The winning gorilla fell to his knees and appeared to start sobbing before the screen cut away. A round metal tube that looked like a barrel appeared on the screen for 15 seconds straight. There was no sound. Tally said it was a commercial.
“I do not like last season’s version of game,” Tally said, shaking his furry head. “They break the people into groups, tell them their loved ones will be safe if they kill others. Then everybody kill one another.”
“Are they?” I asked.
“Are they what?” Tally asked.
“Are their loved ones safe if they win?”
“Aye, they are safe, but they are not safe. Is better dead. Squim saps the planet dry. It leaves planet, moves on. No more atmosphere. People live after the big fight, but they don’t live. Not really. Borant at least gives people a chance. Tally’s people had chance.”
“So, you were a crawler, then?”
“No,” Tally said. “Not all worlds are mined or picked for the show. Sometimes they come and offer to take people in exchange for not mining world. They came, and I went. This was very long ago.”
“Shush,” Donut said. “They’re introducing us now.”
Next came a view of Earth. Music swelled, sounding almost like mariachi with an EDM beat. Three lines of text scrolled across the bottom of the screen, all in different languages I couldn’t read. Another two lines, one going up, one going down scrolled on the right side, shrinking the viewing area. A generic, naked human male and female appeared on the screen, and the next 10 minutes was a discussion of human anatomy with an inordinate amount of time spent discussing male testicles and female ovaries. I still couldn’t understand most of what the commentator was saying. Next came a long line of shots of earth, focusing mostly on urban areas. It quickly became clear that the show was cherry-picking the shittier parts of the planet, showing shanty towns and garbage dumps. Bubbling pits of mud, and abandoned buildings. They were throwing in scenes from disaster films. I recognized a shot from the latest Godzilla movie. They were going out of their way to make earth look like a nightmare.
Then came the people. They were showing people shooting up drugs, killing each other, a group of kids beating the crap out of another kid, a scene from the movie Basket Case, a dead horse for some reason, a scene from that serial killer movie that won Best Picture last year, an elderly woman crying, the kid from the “Charlie bit My Finger” Youtube video.
“Wow,” Donut said, shaking her head sadly. “I didn’t realize Earth sucked so badly. Disgusting.”
“That’s not how it really is,” I said. I paused. Not is. Was. The world is gone. “They’re making it look like they’re the good guys, saving us from ourselves.”
Next came a sky-view version of the collapse, over a dense city I didn’t recognize. Next was what appeared to be a CGI rendition of the dungeon forming below the Earth’s crust. It only showed the first three levels, which was like an upside down, tiered pyramid.

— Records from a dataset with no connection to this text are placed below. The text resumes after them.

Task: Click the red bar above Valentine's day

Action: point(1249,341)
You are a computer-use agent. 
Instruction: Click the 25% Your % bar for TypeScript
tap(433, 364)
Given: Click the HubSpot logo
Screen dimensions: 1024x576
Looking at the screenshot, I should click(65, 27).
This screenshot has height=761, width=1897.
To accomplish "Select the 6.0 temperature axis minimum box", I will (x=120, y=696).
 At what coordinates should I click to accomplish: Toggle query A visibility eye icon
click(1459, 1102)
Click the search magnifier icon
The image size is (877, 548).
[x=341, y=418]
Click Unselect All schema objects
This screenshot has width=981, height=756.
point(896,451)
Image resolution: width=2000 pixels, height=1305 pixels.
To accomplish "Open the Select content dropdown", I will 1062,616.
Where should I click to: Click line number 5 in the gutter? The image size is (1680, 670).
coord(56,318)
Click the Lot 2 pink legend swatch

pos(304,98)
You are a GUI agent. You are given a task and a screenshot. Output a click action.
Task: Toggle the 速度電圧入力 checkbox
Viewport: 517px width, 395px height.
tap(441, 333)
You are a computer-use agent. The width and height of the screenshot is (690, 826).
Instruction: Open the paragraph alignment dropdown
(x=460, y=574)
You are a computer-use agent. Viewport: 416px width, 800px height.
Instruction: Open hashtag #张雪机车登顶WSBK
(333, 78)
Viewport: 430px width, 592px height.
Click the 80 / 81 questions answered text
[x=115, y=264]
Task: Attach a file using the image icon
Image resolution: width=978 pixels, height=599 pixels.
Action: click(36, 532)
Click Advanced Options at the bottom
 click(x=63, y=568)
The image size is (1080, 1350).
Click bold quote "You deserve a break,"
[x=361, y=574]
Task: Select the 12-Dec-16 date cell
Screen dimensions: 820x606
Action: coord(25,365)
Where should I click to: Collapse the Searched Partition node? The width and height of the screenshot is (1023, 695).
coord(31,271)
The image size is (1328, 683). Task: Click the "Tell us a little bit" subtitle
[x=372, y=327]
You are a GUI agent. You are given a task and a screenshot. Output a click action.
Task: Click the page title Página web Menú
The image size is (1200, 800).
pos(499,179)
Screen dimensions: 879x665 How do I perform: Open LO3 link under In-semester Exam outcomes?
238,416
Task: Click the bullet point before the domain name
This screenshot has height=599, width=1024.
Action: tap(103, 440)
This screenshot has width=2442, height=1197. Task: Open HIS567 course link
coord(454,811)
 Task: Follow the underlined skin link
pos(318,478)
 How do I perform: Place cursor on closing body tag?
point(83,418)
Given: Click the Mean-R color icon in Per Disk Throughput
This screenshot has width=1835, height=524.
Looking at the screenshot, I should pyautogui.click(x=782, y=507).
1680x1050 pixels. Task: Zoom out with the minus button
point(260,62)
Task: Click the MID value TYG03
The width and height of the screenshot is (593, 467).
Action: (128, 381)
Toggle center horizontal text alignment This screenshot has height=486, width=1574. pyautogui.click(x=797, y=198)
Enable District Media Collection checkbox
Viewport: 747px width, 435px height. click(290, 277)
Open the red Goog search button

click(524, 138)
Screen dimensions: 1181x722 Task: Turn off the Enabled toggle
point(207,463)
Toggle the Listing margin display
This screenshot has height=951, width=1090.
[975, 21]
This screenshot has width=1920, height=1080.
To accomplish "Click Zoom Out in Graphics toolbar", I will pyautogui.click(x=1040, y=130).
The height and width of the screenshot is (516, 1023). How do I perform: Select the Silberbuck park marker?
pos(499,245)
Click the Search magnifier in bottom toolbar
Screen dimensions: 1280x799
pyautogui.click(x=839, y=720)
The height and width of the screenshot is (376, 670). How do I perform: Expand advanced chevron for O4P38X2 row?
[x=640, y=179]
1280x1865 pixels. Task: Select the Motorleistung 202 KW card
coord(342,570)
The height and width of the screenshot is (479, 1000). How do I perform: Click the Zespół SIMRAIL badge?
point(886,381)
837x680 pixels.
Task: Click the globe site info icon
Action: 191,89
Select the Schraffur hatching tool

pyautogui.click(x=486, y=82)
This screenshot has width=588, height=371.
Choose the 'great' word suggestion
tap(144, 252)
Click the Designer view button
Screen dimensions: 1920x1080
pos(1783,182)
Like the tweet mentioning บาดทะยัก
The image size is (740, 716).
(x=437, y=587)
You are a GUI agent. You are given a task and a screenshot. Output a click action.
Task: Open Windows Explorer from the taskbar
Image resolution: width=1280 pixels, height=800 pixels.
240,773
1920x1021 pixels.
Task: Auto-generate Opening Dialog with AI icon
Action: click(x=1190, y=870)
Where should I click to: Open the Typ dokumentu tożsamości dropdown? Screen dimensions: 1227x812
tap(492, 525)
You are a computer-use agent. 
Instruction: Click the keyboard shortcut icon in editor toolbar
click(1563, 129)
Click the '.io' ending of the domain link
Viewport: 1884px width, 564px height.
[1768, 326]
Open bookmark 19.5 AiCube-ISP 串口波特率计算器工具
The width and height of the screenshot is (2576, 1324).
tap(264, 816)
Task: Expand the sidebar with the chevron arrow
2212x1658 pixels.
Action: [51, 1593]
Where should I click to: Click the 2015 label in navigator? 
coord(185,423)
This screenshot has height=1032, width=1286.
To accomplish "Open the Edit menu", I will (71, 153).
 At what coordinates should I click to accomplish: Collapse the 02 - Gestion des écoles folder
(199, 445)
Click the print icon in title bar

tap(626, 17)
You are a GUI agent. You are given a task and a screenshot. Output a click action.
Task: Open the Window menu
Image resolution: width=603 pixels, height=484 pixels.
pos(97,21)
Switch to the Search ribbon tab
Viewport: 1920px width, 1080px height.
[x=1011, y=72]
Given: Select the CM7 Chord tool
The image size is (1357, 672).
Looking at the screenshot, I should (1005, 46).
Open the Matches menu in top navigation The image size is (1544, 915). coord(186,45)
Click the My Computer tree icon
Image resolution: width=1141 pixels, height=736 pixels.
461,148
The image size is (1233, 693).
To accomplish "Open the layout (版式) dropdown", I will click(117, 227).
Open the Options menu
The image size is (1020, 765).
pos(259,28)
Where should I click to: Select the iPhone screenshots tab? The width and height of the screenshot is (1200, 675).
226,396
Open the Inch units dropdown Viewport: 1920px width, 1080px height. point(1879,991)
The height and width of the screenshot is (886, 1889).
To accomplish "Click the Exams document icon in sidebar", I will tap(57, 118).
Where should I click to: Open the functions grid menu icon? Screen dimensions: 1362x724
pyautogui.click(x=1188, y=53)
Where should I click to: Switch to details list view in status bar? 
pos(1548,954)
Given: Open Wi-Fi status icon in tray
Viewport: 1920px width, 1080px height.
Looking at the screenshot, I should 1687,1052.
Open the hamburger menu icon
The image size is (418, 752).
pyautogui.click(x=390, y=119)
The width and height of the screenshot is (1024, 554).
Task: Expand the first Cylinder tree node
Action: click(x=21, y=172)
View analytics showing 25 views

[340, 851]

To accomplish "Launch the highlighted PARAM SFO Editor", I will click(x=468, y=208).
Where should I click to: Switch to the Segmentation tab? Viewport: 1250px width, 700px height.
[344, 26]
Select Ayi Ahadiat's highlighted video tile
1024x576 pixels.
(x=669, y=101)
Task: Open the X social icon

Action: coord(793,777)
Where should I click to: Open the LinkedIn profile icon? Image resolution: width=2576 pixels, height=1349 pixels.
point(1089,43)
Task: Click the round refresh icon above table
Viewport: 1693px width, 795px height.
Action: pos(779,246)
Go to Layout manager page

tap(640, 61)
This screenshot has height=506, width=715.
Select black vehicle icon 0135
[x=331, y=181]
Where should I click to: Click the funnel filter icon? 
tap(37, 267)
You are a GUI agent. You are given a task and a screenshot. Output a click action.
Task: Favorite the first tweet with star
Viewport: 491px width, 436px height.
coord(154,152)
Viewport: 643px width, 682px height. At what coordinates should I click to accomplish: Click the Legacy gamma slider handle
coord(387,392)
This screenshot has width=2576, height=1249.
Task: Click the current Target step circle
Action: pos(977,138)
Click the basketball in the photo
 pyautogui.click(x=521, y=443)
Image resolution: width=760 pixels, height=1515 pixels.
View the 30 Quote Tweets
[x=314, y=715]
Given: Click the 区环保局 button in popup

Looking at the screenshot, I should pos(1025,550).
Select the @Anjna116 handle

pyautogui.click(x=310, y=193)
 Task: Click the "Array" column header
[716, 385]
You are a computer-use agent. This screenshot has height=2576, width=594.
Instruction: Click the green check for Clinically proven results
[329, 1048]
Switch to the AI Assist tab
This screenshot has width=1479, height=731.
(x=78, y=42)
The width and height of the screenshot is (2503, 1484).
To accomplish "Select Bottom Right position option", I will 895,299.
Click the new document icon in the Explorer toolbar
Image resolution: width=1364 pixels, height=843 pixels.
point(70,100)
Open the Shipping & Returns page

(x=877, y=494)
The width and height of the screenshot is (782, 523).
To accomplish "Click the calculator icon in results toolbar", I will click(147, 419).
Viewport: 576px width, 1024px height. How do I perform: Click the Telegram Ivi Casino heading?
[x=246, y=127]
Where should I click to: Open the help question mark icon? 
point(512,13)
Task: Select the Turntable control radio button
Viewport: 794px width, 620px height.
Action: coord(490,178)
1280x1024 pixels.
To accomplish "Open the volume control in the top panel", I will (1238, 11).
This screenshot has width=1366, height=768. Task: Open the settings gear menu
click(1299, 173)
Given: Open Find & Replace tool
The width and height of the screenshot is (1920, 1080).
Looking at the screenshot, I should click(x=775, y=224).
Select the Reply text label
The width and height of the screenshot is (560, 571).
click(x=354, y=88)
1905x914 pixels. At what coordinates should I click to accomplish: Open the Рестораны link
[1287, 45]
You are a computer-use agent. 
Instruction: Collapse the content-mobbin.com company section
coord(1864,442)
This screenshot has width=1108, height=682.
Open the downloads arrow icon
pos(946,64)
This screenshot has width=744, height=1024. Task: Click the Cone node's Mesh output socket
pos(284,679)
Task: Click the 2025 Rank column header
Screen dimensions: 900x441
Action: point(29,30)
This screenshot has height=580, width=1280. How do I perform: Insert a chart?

The next forty minutes was nothing but scenes of people getting killed over and over.
The vast majority of people who entered the dungeon appeared to be from India and Africa and South America. Some of them were in massive groups of 1,000 plus people. I watched them trample each other as they ran from mobs I’d never seen, from spine-covered wolves to shapeless blobs of fire to floating, stingray-like creatures which shot magic missiles from eye stalks, like the alien ships from War of the Worlds.